Last Sewjourn I whipped up a mini Ogden cami for Clare. (Side note: whenever I type ‘whipped up’ I smile. What a funny expression to use in a sewing context! And although the implication that whatever is ‘whipped up’ is done in a frenzy, I didn’t rush my way through this. It’s just not a complicated garment; there are very few pattern pieces, and no tricky finishing techniques).
The fabric is printed woven rayon came from Rathdowne Fabrics and was left over from another project. This is the Mini Ogden cami, sewn in size 10 which was the largest size. I doubted that Clare would be a girls size 10, but the chest measurement looked like it would work, and from past experience I knew that for this pattern I needed to select the size based on circumferential measurements.
The first thing that I had to do when she tried it on was re-cut the straps. As designed, the size 10 straps were WAY too short for her height. I cut out and sewed a new set of straps, adding about four inches to the length, then attached them where they best lined up with her bra straps. I’m old fashioned in that way – I prefer underwear to be covered rather than exposed (unless it’s brightly coloured and worn with an outer garment that suggests it is clearly meant for exposure).
Now to me there wasn’t enough boob room in the front of the cami. Yes, it fits, in that it goes around her and isn’t skin tight, but the underarm seams are digging in. Time to pull out the adult version of the pattern and give it another go.
The above diagram is the mini Ogden. The adult version is a little different, which you can see in it’s line diagram below.
The adult version has a front and back lining piece (it comes down as far as under the bust) and there is no elastic in the back. Rather, it has a gently curved V neckline like the front. After checking out the measurements for the adult version I knew that I’d need to sew a muslin. Clare really needed a size somewhere between the size 10 girls (designed for a 28.5 inch chest) and the size 0 women’s (designed for a 32 inch chest). I found some fabric in the stash, printed and cut out the size 0, and sewed up a wearable muslin. Then made just-awake Clare try it on with her pyjama bottoms.
The fabric is printed cotton from deep stash – maybe originally from Spotlight. It’s not as soft and drapey as the rayon I used for the mini Ogden. I used some plain white fabric I found elsewhere in stash for the partial lining, which was much softer and was possibly rayon.

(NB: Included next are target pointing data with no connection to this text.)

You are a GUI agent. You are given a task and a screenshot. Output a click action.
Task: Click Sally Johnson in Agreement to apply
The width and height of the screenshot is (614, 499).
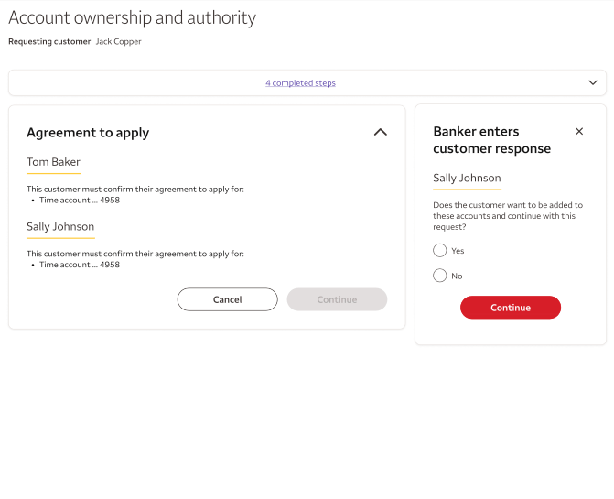tap(60, 226)
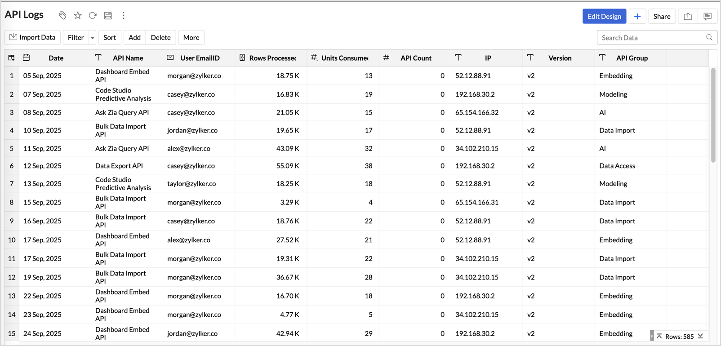
Task: Click the blue plus create button
Action: pos(637,17)
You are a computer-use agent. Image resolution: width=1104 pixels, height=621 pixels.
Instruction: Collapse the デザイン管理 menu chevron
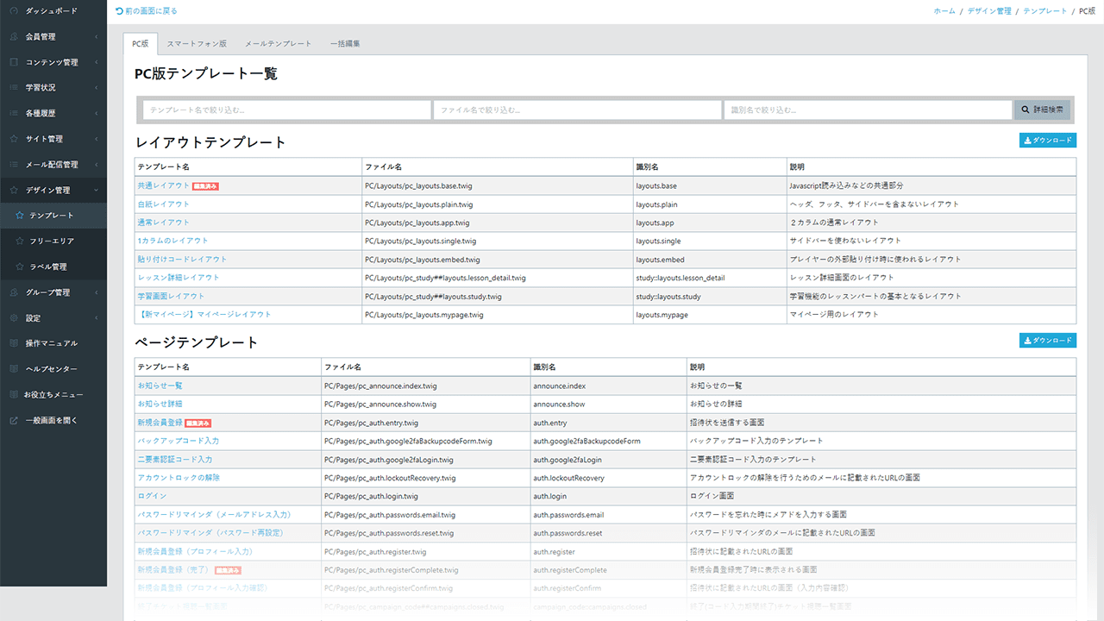(x=97, y=191)
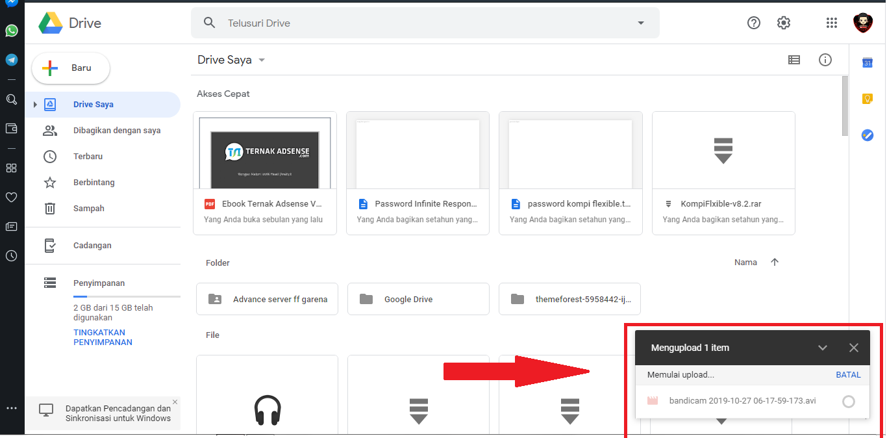Open the Settings gear icon
The image size is (887, 438).
tap(784, 23)
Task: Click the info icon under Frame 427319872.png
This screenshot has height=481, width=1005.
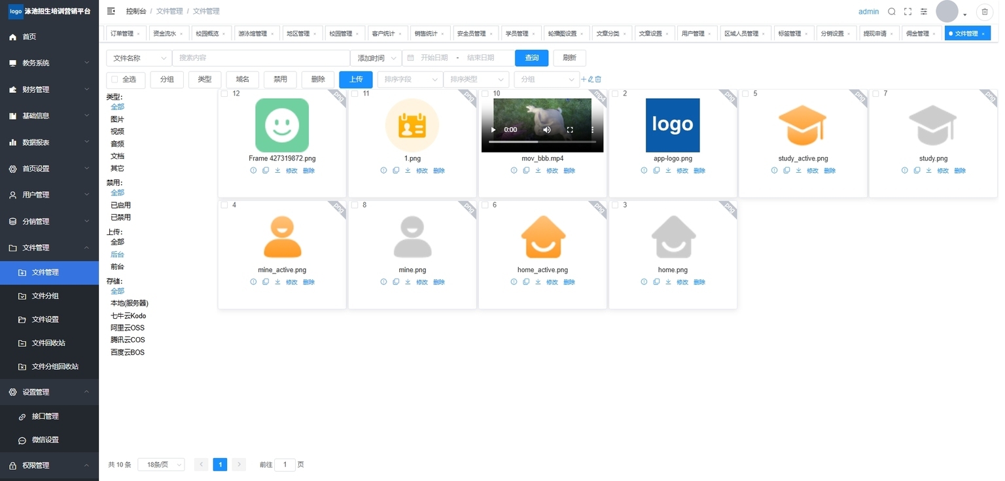Action: coord(253,171)
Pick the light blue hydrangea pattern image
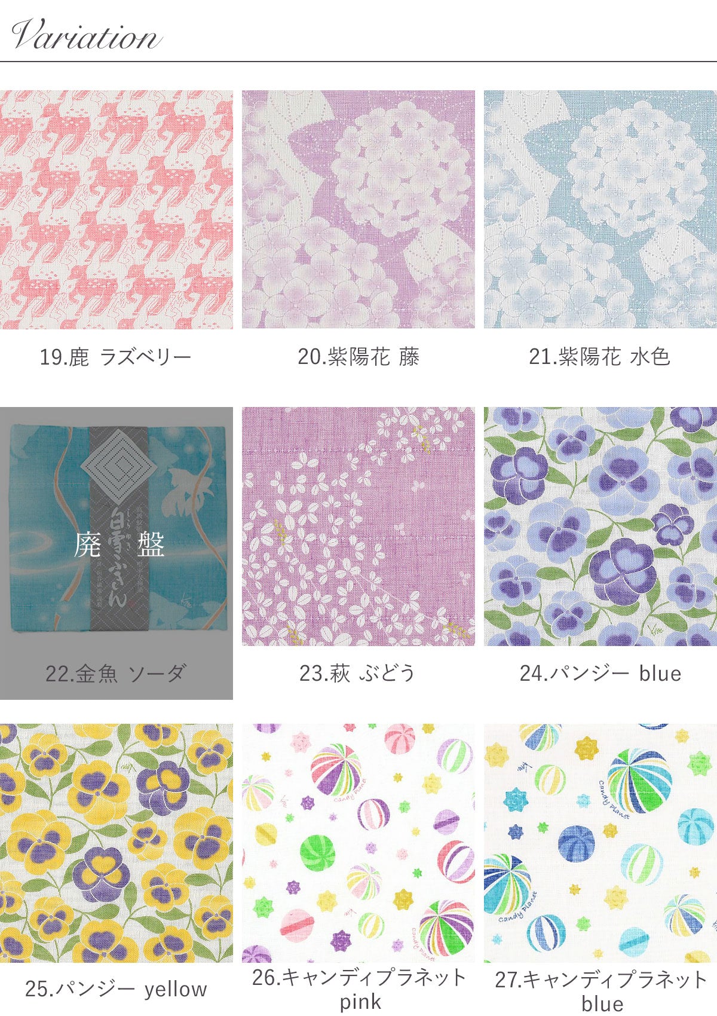Screen dimensions: 717x1016 pyautogui.click(x=600, y=209)
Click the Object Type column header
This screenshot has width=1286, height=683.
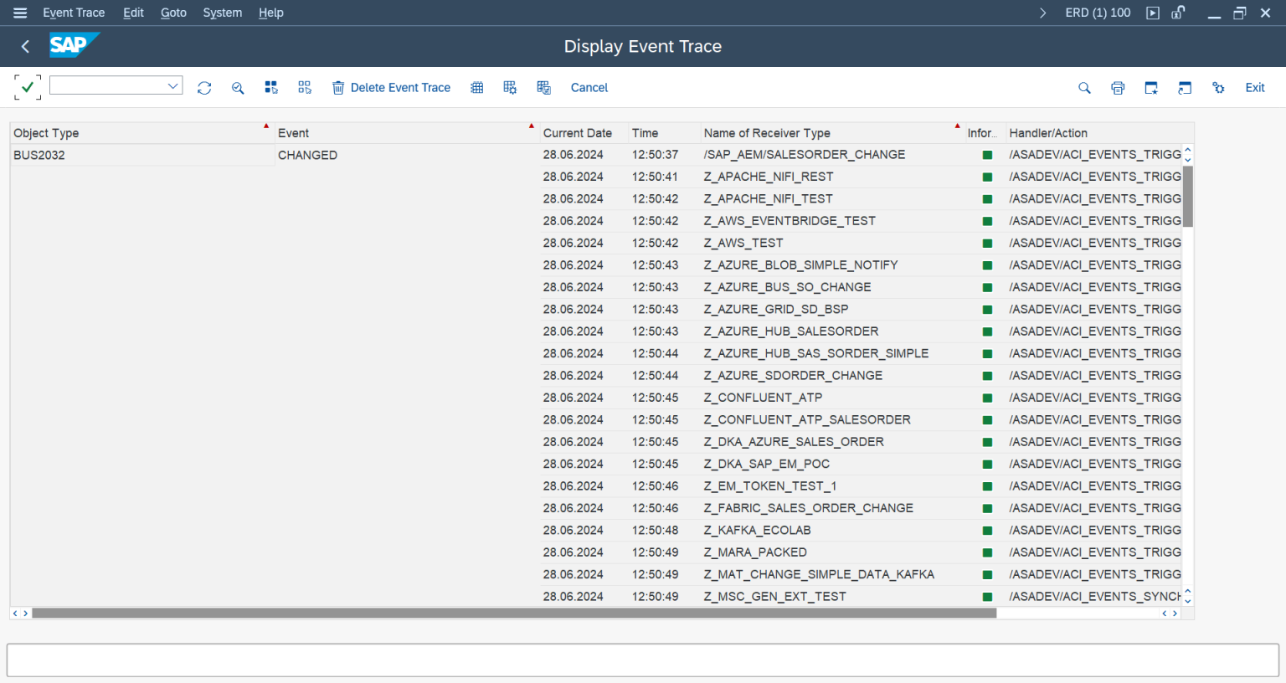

Now as you can see, the fit of the women’s cami here is WAY better than the mini Ogden. However, as I’d anticipated, the neckline was much too wide and the shoulder straps were too far apart. Clare felt really exposed in this version and wanted more chest coverage. Interestingly, that’s how I felt in the Ogden cami that I made ages ago. When we pinned out a chunk along the centre front and centre back, everything seemed much better. I cut out a second version of the cami, this time from rayon, but after having folded out 5/8 inch along the centre ‘on the fold’ edge. Yes, I did remember to do this to the lining pieces as well as the front and back pieces! In total this removed two and a half inches from the total circumference of the pattern, while retaining the side seam shaping and the overall neckline shaping.
Apparently this is drafted for a C cup bust – which Clare doesn’t have. However, I didn’t do a SBA. Once change at a time! And as it turns out, I didn’t need to. This version fitted so much better!
This alteration also raised the neckline a bit at both the front and the back. Clare was really pleased with it. Not sure that the fabric colour is the best for Clare – her skin tone blends into it a bit – but she’s already wearing it quite a lot! She chose to wear it for her early 16th birthday party celebrations (January birthdays often mean that friends are all away at party time, so we chose to have a pre-Christmas celebration this year).
You can see how much better that armhole fit is. The back is deep, but finishes above her bra. Bra straps are still exposed a little bit, but not dramatically so, and the cami straps are in a comfortable place on her shoulders.
We’re really pleased with the fit of this cami now, and have fabric queued to sew more. I might even give this pattern another go for myself with similar alterations (cut a larger size than I did last time, then move the pattern piece across to shift the neckline and strap position). Clare is also keen for me to sew it as a slip dress. I have a feeling that this will be a very useful garment in the teen wardrobe over this Australian summer.